If you are elderly and have been involved in an accident very recently, then it would be better to set up a free consultation now with any of the experienced car accident lawyers in your town. They can give you options on how to best deal with the case.
Let us now look into the risk factors involved in the driving of the elderly.
Inability to accurately determine the distance between vehicles
As people age, they have a tendency to have difficulty judging the distances between vehicles. Their vision may also be hampered by health problems, such as cataracts and glaucoma that result in poor night vision, which prevents them from seeing objects during the night.
Slow reaction times
It has been proven that reaction time related to driving decreases significantly as you age. This is why elderly drivers are slow to react to sudden changes in traffic situations and quick braking, which increases the risk of accidents occurring.
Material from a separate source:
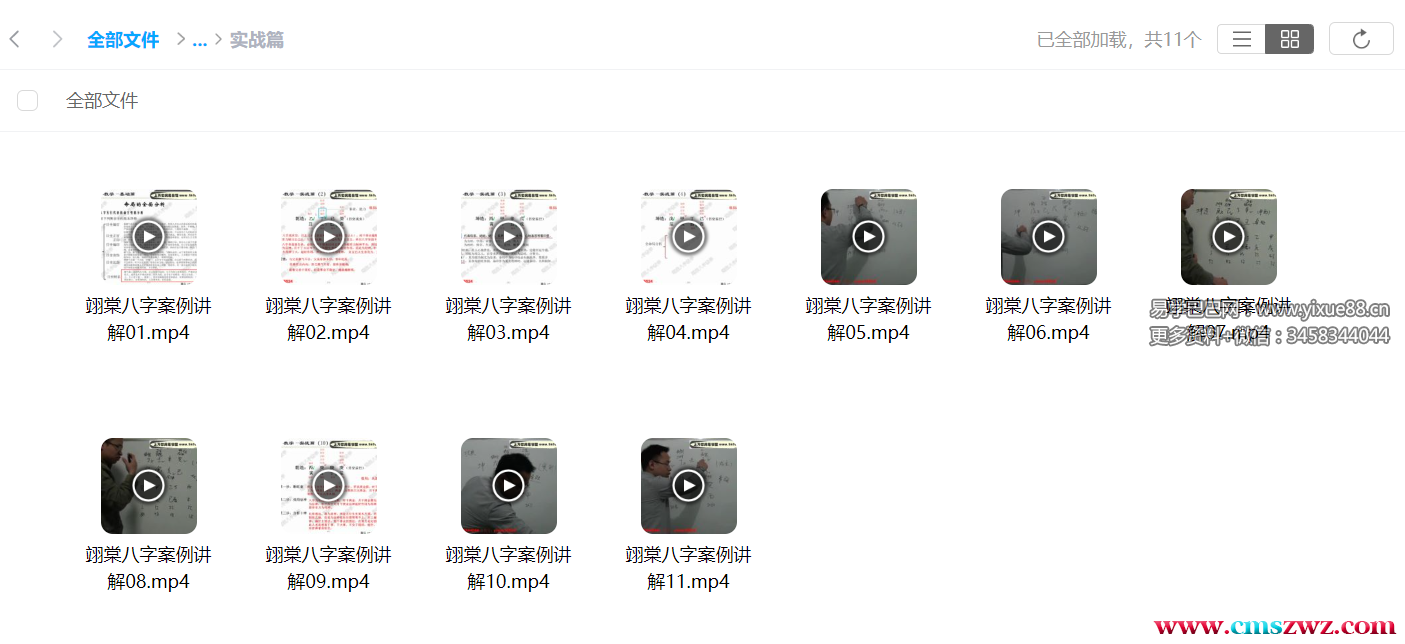This screenshot has height=644, width=1405.
Task: Play video 翊棠八字案例讲解01.mp4
Action: (149, 237)
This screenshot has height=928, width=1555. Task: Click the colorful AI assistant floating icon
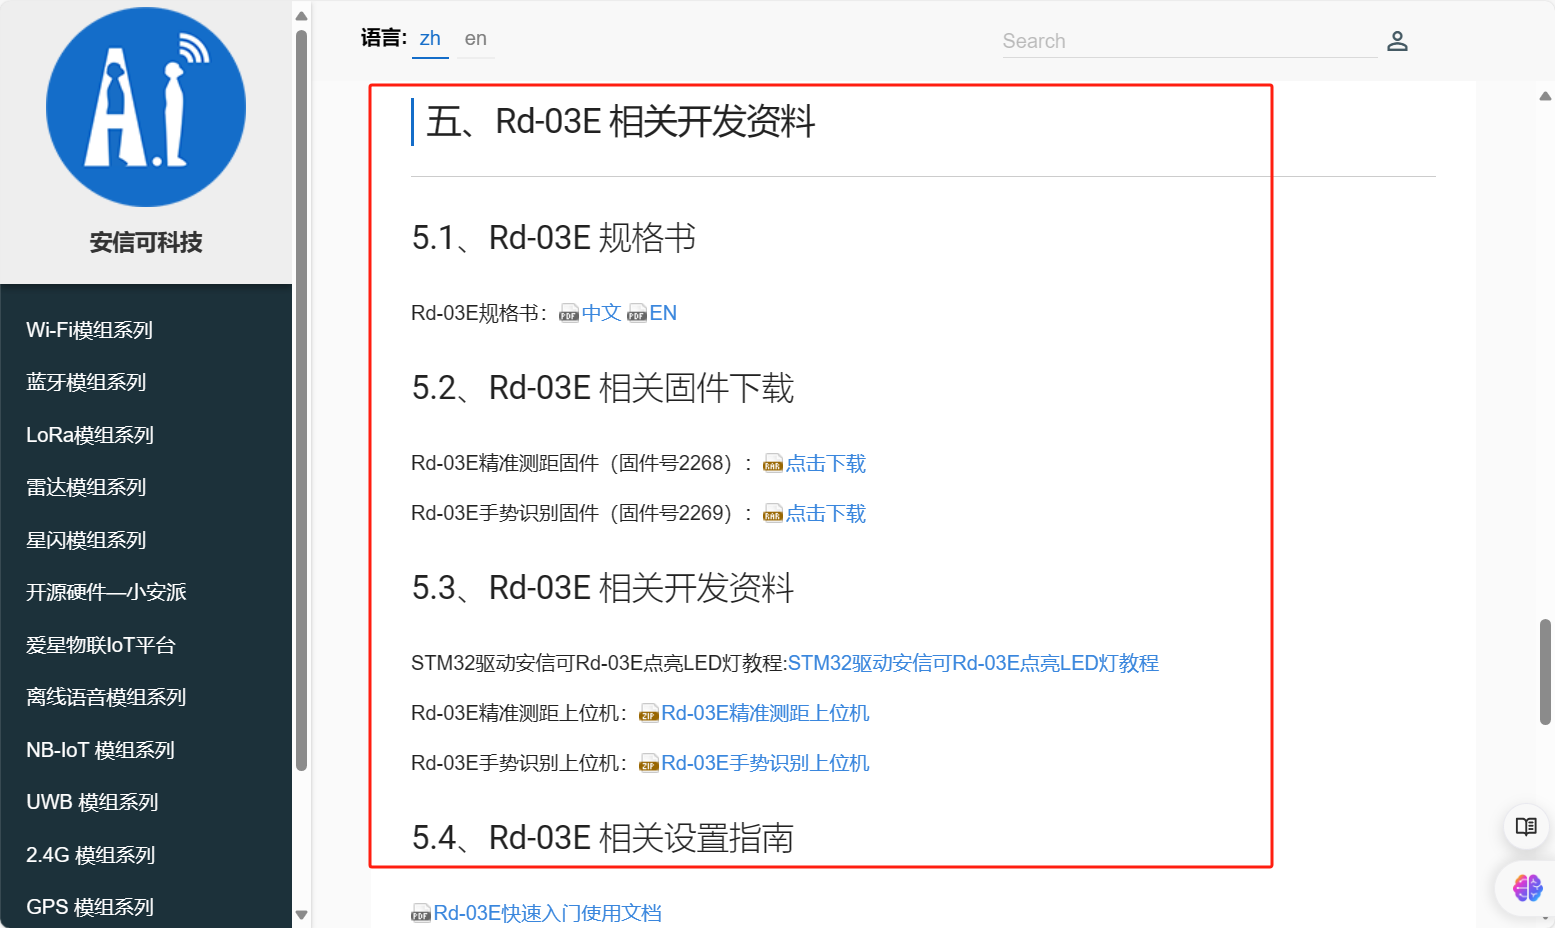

Extreme and unexpected acceleration and deceleration
Elderly drivers are more likely to accelerate or decelerate suddenly, which increases the risk of accidents occurring. This is because elderly drivers tend to drive in the wrong gear for the speed of the road, and this can result in unexpected acceleration and deceleration.
Lack of concentration and attention span
Elderly drivers are more likely to lose concentration while driving, which increases their risk of getting into accidents. This is because elderly drivers are more prone to distractions, such as talking on the phone, eating or drinking, or loud music.
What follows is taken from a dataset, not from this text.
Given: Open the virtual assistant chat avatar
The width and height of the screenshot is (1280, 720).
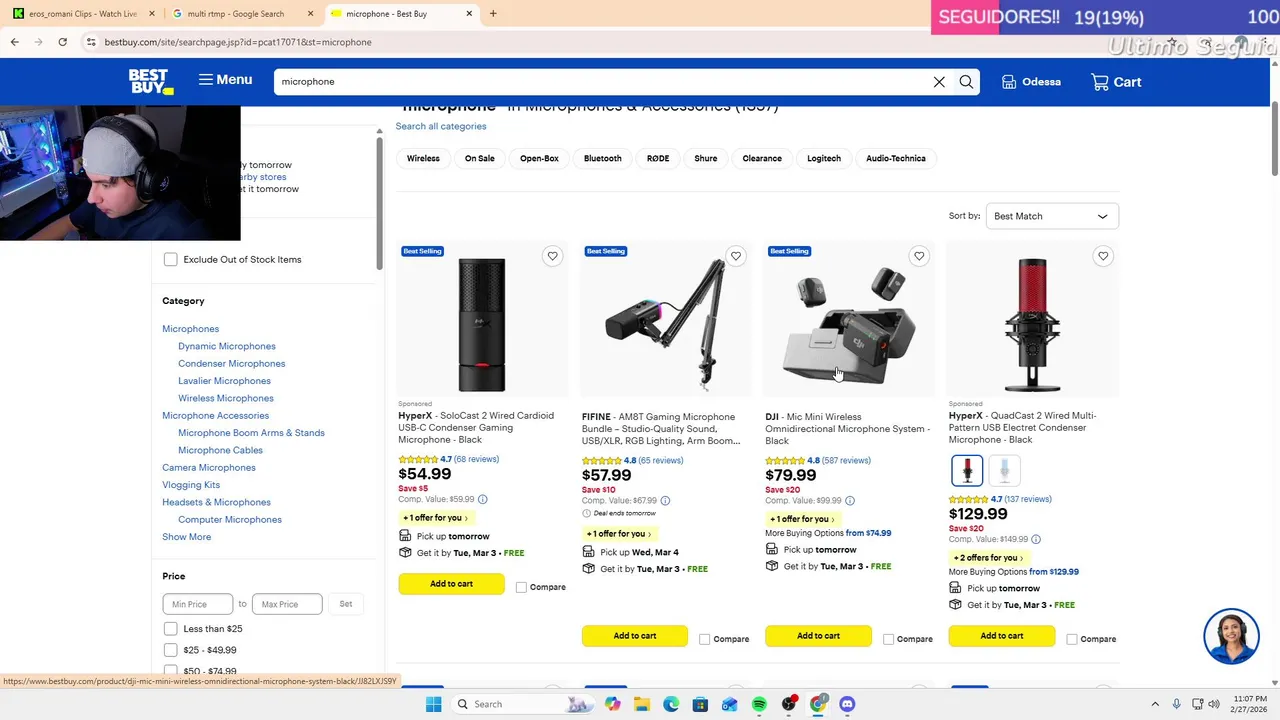Looking at the screenshot, I should click(x=1231, y=636).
Impaired hearing and vision
Many elderly drivers have impaired hearing and vision, which may be caused by health problems such as cataracts, glaucoma, and macular degeneration that may cause loss of hearing or sight.
Delayed turns and lane merges
This is due to the slow reaction time and delayed ability to move left or right, which makes elderly drivers more susceptible to rear-end collisions and other accidents.
Failure to adhere to signage
Elderly drivers are known to ignore or not see signage or lane markings. This increases the risk of collisions when elderly drivers merge and turn without signaling.